P values were calculated using the Cox proportional hazard model. CI, confidence interval; HR, hazard ratio. Other abbreviations as in Tables 1,2.

Changes in LVEF Between Initiation of Impella Support and Impella Explant

There were 151 (25.4%) patients for whom LVEF data were available prior to Impella support and at Impella explant. In these patients, LVEF improved significantly during Impella support (from a mean [±SD] of 31.7±13.4% to 44.8±13.0%; P<0.001). Among the 151 patients, 101 received Impella alone and demonstrated an improvement in LVEF from a mean [±SD] of 35.0±12.1% to 44.7±11.0% (P<0.001; Figure 3A).

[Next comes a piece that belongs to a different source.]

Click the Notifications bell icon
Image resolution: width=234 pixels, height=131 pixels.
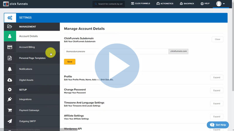point(10,69)
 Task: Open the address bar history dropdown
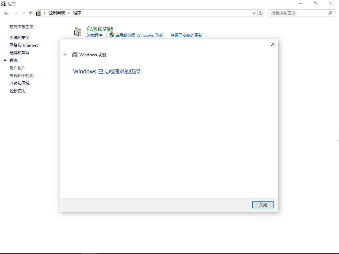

The remaining 50 patients were supported by ECPELLA, and in this group mean [±SD] LVEF improved from 24.9±14.2% to 44.0±16.6% (P<0.001; Figure 3B).

Figure 3.

Change in left ventricular ejection fraction (LVEF) before and after (A) Impella alone or (B) Impella plus venoarterial extracorporeal membrane oxygenation (ECPELLA) treatment. (A) For Impella alone patients, the mean (±SD) LVEF prior to Impella treatment was 35.0±12.1%, which improved significantly at Impella explant to 44.7±11.0% (P<0.001). (B) Similarly, there was an improvement in mean LVEF in ECPELLA patients from 24.9±14.2% prior to treatment to 44.0±16.6 at Impella explant (P<0.001); n=151. The boxes show the interquartile range, with the median value indicated by the horizontal line; whiskers show the range.

Discussion

We recently reported the first interim analysis of the J-PVAD, including 823 patients with all types of disease in whom Impella was used for treatment.5 The present study focused on the AMICS patient population, extracted from 1,347 patients registered on the J-PVAD database between October 2017 and January 2020. We found that the overall 30-day survival rate was 63.1%, with survival rates in the Impella alone and ECPELLA groups of 80.9% and 45.7%, respectively, and that the safety profile was acceptable, consistent with the results of the previous interim analysis.5

In the present study, 84.2% of patients had a high serum lactate concentration ≥2 mmol/L, 39.7% had systolic arterial pressure <90 mmHg, 44.5% had LVEF <30%, 38.1% were using ≥2 inotropes, and 49.7% had consciousness disturbance higher than semicoma, which appears to resemble the recently released Society for Cardiovascular Angiography and Interventions (SCAI) classification Stages C and above.6 This study demonstrated an overall 30-day survival of 63.1%. Only aggressive revascularization often does not lead to significant improvements in clinical outcomes and survival; indeed, several studies in both Japanese and Western populations report in-hospital mortality rates of AMICS patients between 34% and 60%, with rates comparable between populations.710 There remains a clear unmet need in treatments for Japanese AMICS patients, for whom Impella may be suitable, and the accumulation of clinical evidence to prove the beneficial effects and safety profiles of Impella for the treatment of AMICS is critical.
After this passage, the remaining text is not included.